Technology has the largest sway over the fortunes of the overall stock market that it's had since the tech bubble, and that's a concern to some strategists.
The S&P technology sector is close to 23 percent of the market weight of the S&P 500, the highest percentage since the tech bubble, when the weighting peaked at 34 percent in March 2000, according to Howard Silverblatt, senior index analyst at S&P Dow Jones Indices.
But the Street's favorite stocks have outsized clout in the index. For instance, Silverblatt says the FANG names — Facebook, Amazon, Netflix and Google parent Alphabet — equal about 7 percent of the S&P 500. With Apple, they make up about 10.6 percent.
"It's something to look at and it's unusual," Silverblatt said of a few companies with so much weight. He added it begs the question of valuation. He noted they have very high price-earnings ratios. For instance, Amazon, on a trailing 12-months price to GAAP earnings, is at 198 times.
An abrupt sell-off in the Nasdaq on Thursday highlighted the role big-cap tech has played in the market's gains, and raised concerns that the nature of the move was signaling a further sell-off ahead. The heavily tech-weighted Nasdaq has been on a tear, up 4 percent so far this month and 18.6 percent year to date. On Thursday, it lost 0.6 percent, or 40 points, to 6,382, but that was after an early morning rally into record territory and then a dramatic 100-point swing.
"As an investor, you have to be concerned when so many investors are on the same side of the canoe. It's an unusual market. One that appears to be defying gravity, but if there's any indication that things are turning around, there are a lot of weak hands holding tech," said Jack Ablin, CIO of BMO Private Bank.
Some analysts have been warning that the market could pull back this summer, and they point to tech as an overpriced and overcrowded trade. But others see justification in higher tech valuations because those companies can deliver growth when other industries cannot.
"More than half of the professional money managers are pretty nervous about Nasdaq. It's a very crowded trade. My sense is people are in it because they need to be in. The conviction behind these holdings is pretty low, and we could see some increased volatility there," Ablin said.
The Nasdaq composite is very different from the S&P 500, which includes the biggest U.S. companies across 11 major sectors.
Paul Hickey, co-founder of Bespoke, said before Nasdaq's turnaround Thursday, he noted that the four largest stocks in the S&P tech sector — Apple, Alphabet, Microsoft and Facebook — accounted for 48 percent of the S&P technology sector's market cap. Facebook's market cap briefly rose above a half trillion dollars for the first time Thursday, before giving back some gains.

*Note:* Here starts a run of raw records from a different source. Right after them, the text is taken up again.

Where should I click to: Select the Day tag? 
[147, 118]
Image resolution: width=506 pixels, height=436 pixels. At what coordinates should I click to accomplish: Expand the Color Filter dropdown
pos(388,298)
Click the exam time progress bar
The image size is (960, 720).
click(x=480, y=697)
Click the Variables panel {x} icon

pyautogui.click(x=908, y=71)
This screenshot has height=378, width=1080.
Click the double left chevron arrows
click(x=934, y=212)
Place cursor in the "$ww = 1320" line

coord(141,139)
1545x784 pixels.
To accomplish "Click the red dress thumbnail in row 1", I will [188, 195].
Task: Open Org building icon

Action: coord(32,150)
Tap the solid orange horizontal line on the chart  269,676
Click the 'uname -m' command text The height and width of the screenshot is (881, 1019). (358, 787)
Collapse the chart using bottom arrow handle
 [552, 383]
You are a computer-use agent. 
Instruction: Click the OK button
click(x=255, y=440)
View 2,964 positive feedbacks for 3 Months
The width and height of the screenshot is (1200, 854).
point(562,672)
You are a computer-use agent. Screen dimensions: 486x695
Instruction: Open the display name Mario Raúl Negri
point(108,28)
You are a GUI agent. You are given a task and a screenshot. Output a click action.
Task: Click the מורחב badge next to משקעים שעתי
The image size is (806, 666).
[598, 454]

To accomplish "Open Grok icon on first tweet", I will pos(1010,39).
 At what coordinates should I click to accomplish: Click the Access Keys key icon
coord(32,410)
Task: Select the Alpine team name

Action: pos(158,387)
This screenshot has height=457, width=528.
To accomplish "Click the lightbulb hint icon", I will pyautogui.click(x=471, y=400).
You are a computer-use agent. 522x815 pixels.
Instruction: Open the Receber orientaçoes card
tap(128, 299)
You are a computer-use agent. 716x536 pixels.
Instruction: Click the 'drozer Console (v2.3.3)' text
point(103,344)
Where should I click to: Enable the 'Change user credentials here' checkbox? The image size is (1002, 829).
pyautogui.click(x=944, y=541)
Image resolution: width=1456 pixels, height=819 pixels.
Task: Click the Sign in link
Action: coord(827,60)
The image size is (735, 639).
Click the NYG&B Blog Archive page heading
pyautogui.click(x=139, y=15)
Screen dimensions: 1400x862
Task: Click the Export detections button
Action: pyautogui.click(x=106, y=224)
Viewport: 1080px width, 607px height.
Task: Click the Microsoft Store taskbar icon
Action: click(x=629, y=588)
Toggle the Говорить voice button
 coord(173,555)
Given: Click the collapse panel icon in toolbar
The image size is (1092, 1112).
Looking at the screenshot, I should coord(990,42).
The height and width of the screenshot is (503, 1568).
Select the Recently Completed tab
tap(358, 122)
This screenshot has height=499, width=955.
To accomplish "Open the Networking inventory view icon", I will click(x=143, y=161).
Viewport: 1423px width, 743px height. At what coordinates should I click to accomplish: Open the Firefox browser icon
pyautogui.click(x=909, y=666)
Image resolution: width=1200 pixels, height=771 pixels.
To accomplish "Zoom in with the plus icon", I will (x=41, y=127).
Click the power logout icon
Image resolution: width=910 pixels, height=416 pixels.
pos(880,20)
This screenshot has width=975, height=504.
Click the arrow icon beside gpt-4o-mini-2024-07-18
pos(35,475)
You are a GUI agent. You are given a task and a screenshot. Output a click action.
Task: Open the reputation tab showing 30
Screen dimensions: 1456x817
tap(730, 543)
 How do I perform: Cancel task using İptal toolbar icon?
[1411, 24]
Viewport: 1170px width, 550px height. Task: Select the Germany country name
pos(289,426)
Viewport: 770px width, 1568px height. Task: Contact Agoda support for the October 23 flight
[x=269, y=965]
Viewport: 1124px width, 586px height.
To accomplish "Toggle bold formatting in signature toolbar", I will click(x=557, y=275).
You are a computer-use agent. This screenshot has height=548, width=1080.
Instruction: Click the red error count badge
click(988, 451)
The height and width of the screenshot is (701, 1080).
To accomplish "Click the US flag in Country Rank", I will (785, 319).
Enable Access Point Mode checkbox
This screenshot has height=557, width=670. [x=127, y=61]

"So, the sector and overall market is becoming a bit top heavy. That's not necessarily a bad thing as long as the other stocks do well too, but it is a bit extreme. To put it another way, the 50 smallest companies in the S&P 500 account for less than 1.5 percent of the index's market cap, while the smallest 200 account for less than 10 percent," he wrote in a note to CNBC. "If the 200 smallest companies in the S&P 500 dropped to zero overnight, we still wouldn't get a 10 percent correction in the S&P 500!"
The FANG stocks have also had very sharp gains this year, versus the S&P 500's 10.6 percent gain. Amazon stock was up 39 percent year to date, as of Thursday's close, but it lost ground in after-hours trading because of an earnings disappointment. Facebook was up 48 percent for the year.
Netflix and Amazon are not part in the S&P tech sector. They are included in the consumer discretionary group, which has the fourth-highest market representation in the S&P 500, at 12.4 percent. Health care and financials are about 14 percent each. Industrials are 10 percent, consumer staples are just under 9 percent, and energy is at 6 percent, according to Silverblatt.
Hickey said while tech is dominant, it's not an issue for the market right now. He said there is strong participation in the market rally. "Breadth has been holding up well, and if it wasn't holding up, that would be a worry but other stocks are doing well," he said. "It's hard to be overly concerned. ... If people want to be skeptical they'll find reasons to be skeptical regardless of what's going on."
But Ablin said he's concerned in the event the market gets turbulent.
"It certainly is a warning sign when you see a sector run the way it does. It becomes an outsized portion of the market. It's just not healthy," he said.